Convert the listing below into a Markdown table with the columns Row and Line, giving each non-blank line its own numbered row and omitting blank lines.

+---+

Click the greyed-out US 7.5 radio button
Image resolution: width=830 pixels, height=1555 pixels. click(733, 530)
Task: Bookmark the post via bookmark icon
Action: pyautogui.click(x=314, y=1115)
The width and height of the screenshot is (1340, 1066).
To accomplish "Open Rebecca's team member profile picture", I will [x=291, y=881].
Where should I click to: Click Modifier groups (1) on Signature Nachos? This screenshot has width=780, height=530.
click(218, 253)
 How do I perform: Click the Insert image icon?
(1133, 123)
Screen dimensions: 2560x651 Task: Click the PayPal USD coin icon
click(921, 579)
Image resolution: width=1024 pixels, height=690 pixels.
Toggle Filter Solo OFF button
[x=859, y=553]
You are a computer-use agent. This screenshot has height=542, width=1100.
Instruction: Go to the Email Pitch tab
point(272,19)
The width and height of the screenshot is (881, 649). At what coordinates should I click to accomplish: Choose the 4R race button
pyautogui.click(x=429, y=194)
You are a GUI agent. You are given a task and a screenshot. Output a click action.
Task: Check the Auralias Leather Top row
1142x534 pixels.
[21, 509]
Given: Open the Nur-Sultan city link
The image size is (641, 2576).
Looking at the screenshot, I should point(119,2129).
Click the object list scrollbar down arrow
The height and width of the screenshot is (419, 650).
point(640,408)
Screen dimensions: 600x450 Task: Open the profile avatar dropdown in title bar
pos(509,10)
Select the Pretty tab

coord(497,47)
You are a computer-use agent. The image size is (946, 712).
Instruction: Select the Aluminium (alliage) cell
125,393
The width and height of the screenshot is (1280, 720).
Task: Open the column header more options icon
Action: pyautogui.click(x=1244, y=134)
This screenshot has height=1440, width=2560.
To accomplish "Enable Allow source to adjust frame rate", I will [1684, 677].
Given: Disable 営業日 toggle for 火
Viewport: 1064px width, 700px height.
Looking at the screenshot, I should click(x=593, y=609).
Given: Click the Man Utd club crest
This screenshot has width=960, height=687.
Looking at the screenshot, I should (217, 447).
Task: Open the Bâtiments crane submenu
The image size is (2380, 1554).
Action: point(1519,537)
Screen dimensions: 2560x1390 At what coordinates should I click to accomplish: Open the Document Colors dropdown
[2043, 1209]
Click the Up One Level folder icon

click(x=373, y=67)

+---+

--- IN RESPONSE ---
| Row | Line |
|---|---|
| 1 | Click the greyed-out US 7.5 radio button |
| 2 | Image resolution: width=830 pixels, height=1555 pixels. click(733, 530) |
| 3 | Task: Bookmark the post via bookmark icon |
| 4 | Action: pyautogui.click(x=314, y=1115) |
| 5 | The width and height of the screenshot is (1340, 1066). |
| 6 | To accomplish "Open Rebecca's team member profile picture", I will [x=291, y=881]. |
| 7 | Where should I click to: Click Modifier groups (1) on Signature Nachos? This screenshot has width=780, height=530. |
| 8 | click(218, 253) |
| 9 |  How do I perform: Click the Insert image icon? |
| 10 | (1133, 123) |
| 11 | Screen dimensions: 2560x651 Task: Click the PayPal USD coin icon |
| 12 | click(921, 579) |
| 13 | Image resolution: width=1024 pixels, height=690 pixels. |
| 14 | Toggle Filter Solo OFF button |
| 15 | [x=859, y=553] |
| 16 | You are a computer-use agent. This screenshot has height=542, width=1100. |
| 17 | Instruction: Go to the Email Pitch tab |
| 18 | point(272,19) |
| 19 | The width and height of the screenshot is (881, 649). At what coordinates should I click to accomplish: Choose the 4R race button |
| 20 | pyautogui.click(x=429, y=194) |
| 21 | You are a GUI agent. You are given a task and a screenshot. Output a click action. |
| 22 | Task: Check the Auralias Leather Top row |
| 23 | 1142x534 pixels. |
| 24 | [21, 509] |
| 25 | Given: Open the Nur-Sultan city link |
| 26 | The image size is (641, 2576). |
| 27 | Looking at the screenshot, I should point(119,2129). |
| 28 | Click the object list scrollbar down arrow |
| 29 | The height and width of the screenshot is (419, 650). |
| 30 | point(640,408) |
| 31 | Screen dimensions: 600x450 Task: Open the profile avatar dropdown in title bar |
| 32 | pos(509,10) |
| 33 | Select the Pretty tab |
| 34 | coord(497,47) |
| 35 | You are a computer-use agent. The image size is (946, 712). |
| 36 | Instruction: Select the Aluminium (alliage) cell |
| 37 | 125,393 |
| 38 | The width and height of the screenshot is (1280, 720). |
| 39 | Task: Open the column header more options icon |
| 40 | Action: pyautogui.click(x=1244, y=134) |
| 41 | This screenshot has height=1440, width=2560. |
| 42 | To accomplish "Enable Allow source to adjust frame rate", I will [1684, 677]. |
| 43 | Given: Disable 営業日 toggle for 火 |
| 44 | Viewport: 1064px width, 700px height. |
| 45 | Looking at the screenshot, I should click(x=593, y=609). |
| 46 | Given: Click the Man Utd club crest |
| 47 | This screenshot has width=960, height=687. |
| 48 | Looking at the screenshot, I should (217, 447). |
| 49 | Task: Open the Bâtiments crane submenu |
| 50 | The image size is (2380, 1554). |
| 51 | Action: point(1519,537) |
| 52 | Screen dimensions: 2560x1390 At what coordinates should I click to accomplish: Open the Document Colors dropdown |
| 53 | [2043, 1209] |
| 54 | Click the Up One Level folder icon |
| 55 | click(x=373, y=67) |